Prepared by: Victor Jongeneel
Revised by: Amel Ghouila
Module name: High-Throughput Sequencing
Contact hours (to be used as a guide): Total (40 hours), Theory (50%), Practical (50%)
- Students will learn about the widely used high-throughput sequencing technologies and the differences between them.
- Students get familiar with the major applications of high-throughput sequencing and their advantages.
- Students will learn about the different file formats used to handle NGS data.
- Students will be introduced to the standard analysis workflows and a wide range of tools for the analysis of NGS used for the various applications (De novo assembly, RNA-seq, ChIP-seq, 16S rDNA sequence analysis for metagenomics, DNA-Seq and variant calling).

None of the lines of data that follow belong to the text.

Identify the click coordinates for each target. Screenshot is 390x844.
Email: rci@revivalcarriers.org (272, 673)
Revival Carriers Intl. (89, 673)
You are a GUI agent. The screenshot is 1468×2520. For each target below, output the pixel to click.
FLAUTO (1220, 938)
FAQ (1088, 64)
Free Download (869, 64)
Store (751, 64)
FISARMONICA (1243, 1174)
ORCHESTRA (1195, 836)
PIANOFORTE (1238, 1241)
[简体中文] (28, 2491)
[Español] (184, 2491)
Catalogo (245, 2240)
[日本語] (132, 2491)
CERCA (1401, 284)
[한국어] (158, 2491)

- Students will learn about the Web-based cyber-environments for managing, analysing and visualising NGS data (e.g., Galaxy, IGV).
SPECIFIC OUTCOMES ADDRESSED
On completion of this module, students should be able to:
- Explain the main differences between the different sequencing platforms and their utility in solving different kind of biological problems.

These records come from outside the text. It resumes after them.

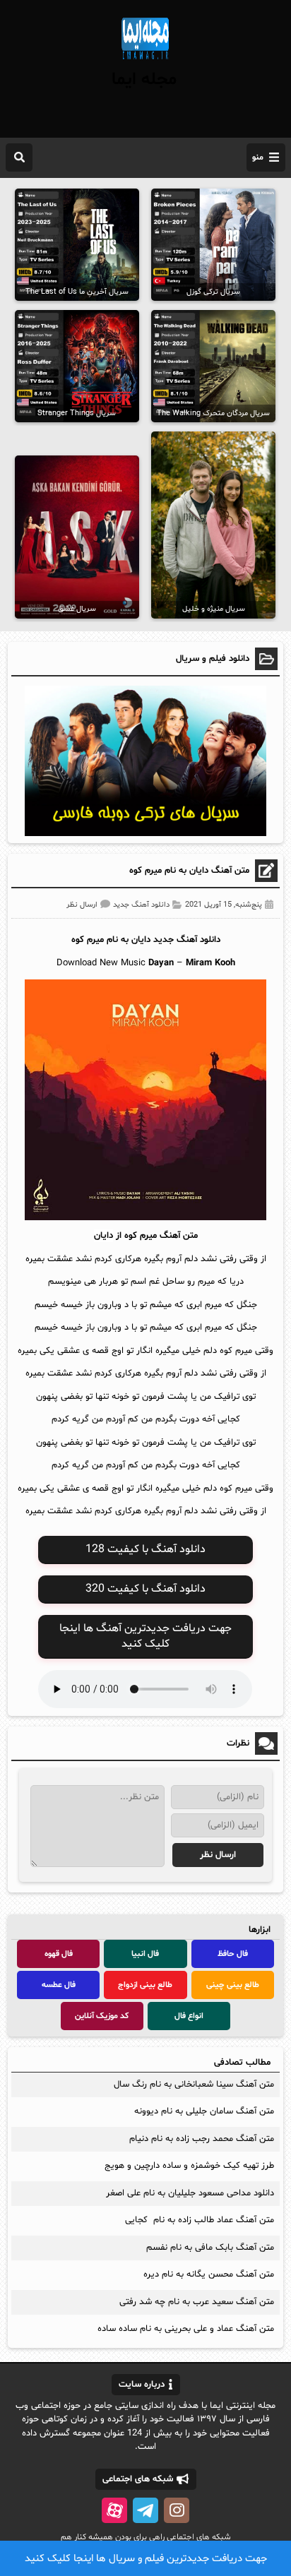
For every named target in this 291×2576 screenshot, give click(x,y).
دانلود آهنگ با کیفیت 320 (145, 1589)
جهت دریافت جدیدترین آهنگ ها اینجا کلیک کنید (145, 1636)
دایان (140, 940)
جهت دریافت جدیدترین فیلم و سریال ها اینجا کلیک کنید (146, 2558)
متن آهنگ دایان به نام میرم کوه (189, 870)
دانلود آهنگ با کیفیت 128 (145, 1549)
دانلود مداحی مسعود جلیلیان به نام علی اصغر (190, 2193)
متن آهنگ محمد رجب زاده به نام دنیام (201, 2139)
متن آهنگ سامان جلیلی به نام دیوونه (204, 2111)
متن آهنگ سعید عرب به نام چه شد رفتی (196, 2302)
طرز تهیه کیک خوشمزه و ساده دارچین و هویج (189, 2165)
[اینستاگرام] (176, 2510)
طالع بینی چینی (232, 1985)
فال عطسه (59, 1985)
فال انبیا (145, 1954)
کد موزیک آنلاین (102, 2016)
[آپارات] (114, 2510)
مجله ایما (144, 80)
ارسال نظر (81, 905)
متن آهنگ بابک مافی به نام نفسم (210, 2247)
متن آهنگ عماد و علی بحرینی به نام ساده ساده (184, 2328)
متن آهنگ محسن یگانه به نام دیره (208, 2274)
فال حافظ (233, 1954)
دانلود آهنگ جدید (141, 905)
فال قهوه (58, 1954)
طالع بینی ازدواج (145, 1985)
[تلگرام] (145, 2510)
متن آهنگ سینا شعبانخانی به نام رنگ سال (194, 2084)
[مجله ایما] (145, 61)
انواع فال (188, 2016)
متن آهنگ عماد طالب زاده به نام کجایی (199, 2220)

- Demonstrate a good understanding of the different file formats used in NGS data analysis.
- Demonstrate a good ability to distinguish between the various applications of NGS data.
- Explain easily the basic steps of the analysis workflows used in the various NGS applications.
- Demonstrate ability to run the basic steps of NGS analysis pipelines and to understand the importance of different parameters to analyze a given dataset.
- Apply the skills learned to run the major steps towards the analysis of their own datasets either via the command line or Galaxy.
BACKGROUND KNOWLEDGE REQUIRED
- Good knowledge of molecular biology and genomics
- Good command of the Unix environment and basic programing skills (Perl/Phython)
- Familiarity with cluster and HPC environments is a plus
- Biochemistry, chemistry and physics skills are a plus to better understand the operating principles of high-throughput sequencing machines
BOOKS & OTHER SOURCES USED
- EBI Next-Generation Sequencing online course
- Web resources: SEQanswers, BioStars
- Original publications describing sequencing and analysis technologies
- Review papers on the different High-throughput applications
- Introduction to Computational Biology and Bioinformatics course, Harvard School of Public Health
A) Theory Lectures
1. Introduction to High throughput sequencing
1.1. General overview of sequencing technologies and the main differences between them, past, current and in the near future. Details of current technologies and instruments: Illumina, Ion Torrent, PacBio, Nanopore (updated yearly to reflect technology trends).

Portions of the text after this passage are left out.